## [Reading text]
[PATCH] D137811: InstCombine: Perform basic isnan combines on llvm.is.fpclass

Serge Pavlov via Phabricator via llvm-commits llvm-commits at lists.llvm.org
Thu Jan 26 22:02:40 PST 2023


sepavloff added a comment.

In D137811#4082385 <https://reviews.llvm.org/D137811#4082385>, @arsenm wrote:

>> On most targets turning off FP exceptions means reading content of FP control register, changing value of mask bits and putting the modified register value back. It is expensive operation and cannot be made invisible to LLVM. Some targets (like RISCV) do not have possibility to mask FP exceptions at all, so at IR level there is no way to turn exception off. Default FP environment supposes that the exceptions are ignored, not disabled. In general case they are raised always.
>
> Managing the FP mode is a user responsibility. If the operation in unconstrained we can assume the default floating point environment without preserved exceptions.

This is true for rounding direction, denormal behavior or any other FP control mode. They are represented by bits in some registers, may be set/read by appropriate API functions.  Exception behavior is a very different thing. There is no register that keeps "current exception behavior". It is only a compiler hint that facilitates code generation. So user has limited means to control exception behavior.

## [Check your understanding]
[a] Set down the stretch of the patch discussion from "[PATCH] D137811: InstCombine: Perform" through "are raised always.", word for word.
[b] Resume the patch discussion on FP exception behavior, picking up after its last sentence.
The items can be ignored.

[Items drawn from a dataset]
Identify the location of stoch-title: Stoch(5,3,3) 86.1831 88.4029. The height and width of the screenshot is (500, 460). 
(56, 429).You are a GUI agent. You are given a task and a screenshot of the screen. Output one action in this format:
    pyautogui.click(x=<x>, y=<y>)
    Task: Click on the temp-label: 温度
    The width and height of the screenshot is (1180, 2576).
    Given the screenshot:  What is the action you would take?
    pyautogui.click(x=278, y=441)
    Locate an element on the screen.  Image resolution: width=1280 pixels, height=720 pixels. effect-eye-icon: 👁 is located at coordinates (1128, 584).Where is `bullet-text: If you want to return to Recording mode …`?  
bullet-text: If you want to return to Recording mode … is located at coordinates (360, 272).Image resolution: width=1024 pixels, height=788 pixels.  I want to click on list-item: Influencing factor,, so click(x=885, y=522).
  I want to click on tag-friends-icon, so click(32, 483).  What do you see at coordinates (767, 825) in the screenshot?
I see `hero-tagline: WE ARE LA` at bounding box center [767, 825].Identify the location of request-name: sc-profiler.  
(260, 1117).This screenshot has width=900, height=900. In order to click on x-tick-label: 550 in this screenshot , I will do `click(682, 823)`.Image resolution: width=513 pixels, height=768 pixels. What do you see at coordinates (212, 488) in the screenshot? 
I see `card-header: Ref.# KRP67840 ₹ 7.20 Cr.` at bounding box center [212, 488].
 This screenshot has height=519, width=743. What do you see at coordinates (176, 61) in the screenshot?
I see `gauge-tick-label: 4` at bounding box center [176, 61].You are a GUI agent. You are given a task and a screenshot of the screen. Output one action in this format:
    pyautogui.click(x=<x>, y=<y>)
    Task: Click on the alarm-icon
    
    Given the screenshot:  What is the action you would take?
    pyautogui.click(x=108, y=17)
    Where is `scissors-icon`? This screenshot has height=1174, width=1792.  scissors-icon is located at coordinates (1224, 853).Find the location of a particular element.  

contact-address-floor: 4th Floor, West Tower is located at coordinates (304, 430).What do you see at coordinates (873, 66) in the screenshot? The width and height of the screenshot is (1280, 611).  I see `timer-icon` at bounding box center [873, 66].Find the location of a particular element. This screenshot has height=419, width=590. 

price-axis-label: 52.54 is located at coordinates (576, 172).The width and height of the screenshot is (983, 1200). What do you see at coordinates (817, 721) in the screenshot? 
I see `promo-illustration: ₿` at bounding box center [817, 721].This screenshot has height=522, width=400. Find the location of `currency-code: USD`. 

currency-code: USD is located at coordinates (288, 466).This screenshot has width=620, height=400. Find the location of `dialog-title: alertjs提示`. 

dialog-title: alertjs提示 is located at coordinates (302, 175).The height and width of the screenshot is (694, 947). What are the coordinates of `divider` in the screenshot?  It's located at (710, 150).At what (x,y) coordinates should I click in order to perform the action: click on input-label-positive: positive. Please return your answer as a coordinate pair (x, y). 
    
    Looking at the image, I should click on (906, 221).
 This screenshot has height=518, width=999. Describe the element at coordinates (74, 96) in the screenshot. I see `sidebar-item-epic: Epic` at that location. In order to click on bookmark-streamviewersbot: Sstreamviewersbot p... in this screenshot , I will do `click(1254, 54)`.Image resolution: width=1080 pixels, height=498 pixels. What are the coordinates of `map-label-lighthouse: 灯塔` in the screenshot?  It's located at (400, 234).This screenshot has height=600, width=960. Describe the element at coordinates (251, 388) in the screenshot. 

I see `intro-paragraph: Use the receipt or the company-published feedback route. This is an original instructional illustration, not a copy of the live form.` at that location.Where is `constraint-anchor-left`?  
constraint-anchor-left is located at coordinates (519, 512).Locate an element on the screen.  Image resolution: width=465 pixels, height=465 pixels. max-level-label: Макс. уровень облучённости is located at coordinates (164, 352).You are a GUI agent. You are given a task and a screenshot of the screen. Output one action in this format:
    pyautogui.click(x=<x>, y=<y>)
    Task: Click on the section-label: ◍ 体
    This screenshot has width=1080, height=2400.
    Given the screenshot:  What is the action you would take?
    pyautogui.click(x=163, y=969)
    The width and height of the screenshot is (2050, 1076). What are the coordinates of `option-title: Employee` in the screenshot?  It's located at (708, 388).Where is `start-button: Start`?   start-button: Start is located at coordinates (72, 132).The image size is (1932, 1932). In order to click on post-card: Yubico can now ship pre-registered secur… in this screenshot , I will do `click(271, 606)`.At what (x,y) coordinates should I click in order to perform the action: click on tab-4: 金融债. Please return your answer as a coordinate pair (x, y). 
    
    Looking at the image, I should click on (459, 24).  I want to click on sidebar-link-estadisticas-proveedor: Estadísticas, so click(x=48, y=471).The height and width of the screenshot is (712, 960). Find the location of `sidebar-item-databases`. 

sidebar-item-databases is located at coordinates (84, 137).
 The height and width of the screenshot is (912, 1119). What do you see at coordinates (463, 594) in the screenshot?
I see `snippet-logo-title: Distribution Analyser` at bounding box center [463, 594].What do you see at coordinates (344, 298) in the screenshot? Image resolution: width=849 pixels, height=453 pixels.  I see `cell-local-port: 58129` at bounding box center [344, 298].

## [Numbered answers]
[a]
[PATCH] D137811: InstCombine: Perform basic isnan combines on llvm.is.fpclass

Serge Pavlov via Phabricator via llvm-commits llvm-commits at lists.llvm.org
Thu Jan 26 22:02:40 PST 2023


sepavloff added a comment.

In D137811#4082385 <https://reviews.llvm.org/D137811#4082385>, @arsenm wrote:

>> On most targets turning off FP exceptions means reading content of FP control register, changing value of mask bits and putting the modified register value back. It is expensive operation and cannot be made invisible to LLVM. Some targets (like RISCV) do not have possibility to mask FP exceptions at all, so at IR level there is no way to turn exception off. Default FP environment supposes that the exceptions are ignored, not disabled. In general case they are raised always.

[b]
> Floating point exception doesn’t mean trap, but that’s a possible mode. The IR semantics are not dependent on the possible set of lowerings. Ultimately between the user and codegen, this code must never have trapped and may never be transformed to a form that could trap.

Absolutely.

> The replacement fcmp must not trap, but it’s not the middle end’s responsibility to ensure that. This is correct regardless of what any particular processor may do or whatever the source did.

It is the middle end's responsibility to make only transformations that keep FP semantics. Replacement `is_fpclass` -> `fcmp` changes the semantics and can produce incorrect programs.

In D137811#4083368 <https://reviews.llvm.org/D137811#4083368>, @kpn wrote:

> Ok, true, it takes executing code to change the floating point environment. Yes, there would be inline assembly or a function call to change the FP environment. LLVM would see that code because there would be IR for it. All true.
>
> But LLVM wouldn't know what the inline assembly was doing. It wouldn't recognize the function call and thus wouldn't know what it was doing. LLVM would not know the floating point environment had changed. Rephrased, the change in the floating point environment would, to LLVM, be invisible. That's the "invisible" I was referring to earlier.

Ok, I see what is "invisible". Do you think inline assembly should be decorated as def/use of FP environment similar to function calls as is done in D111433 <https://reviews.llvm.org/D111433> and D139549 <https://reviews.llvm.org/D139549>?

> It's true that a blind replacement of is_fpclass with fcmp would be incorrect _if_ the floating point environment is not the default environment. But if we are in the default FP environment we can assume that any CPU trap will be hidden from us by the OS and therefore is not a part of our discussion of IR correctness.

What about such code?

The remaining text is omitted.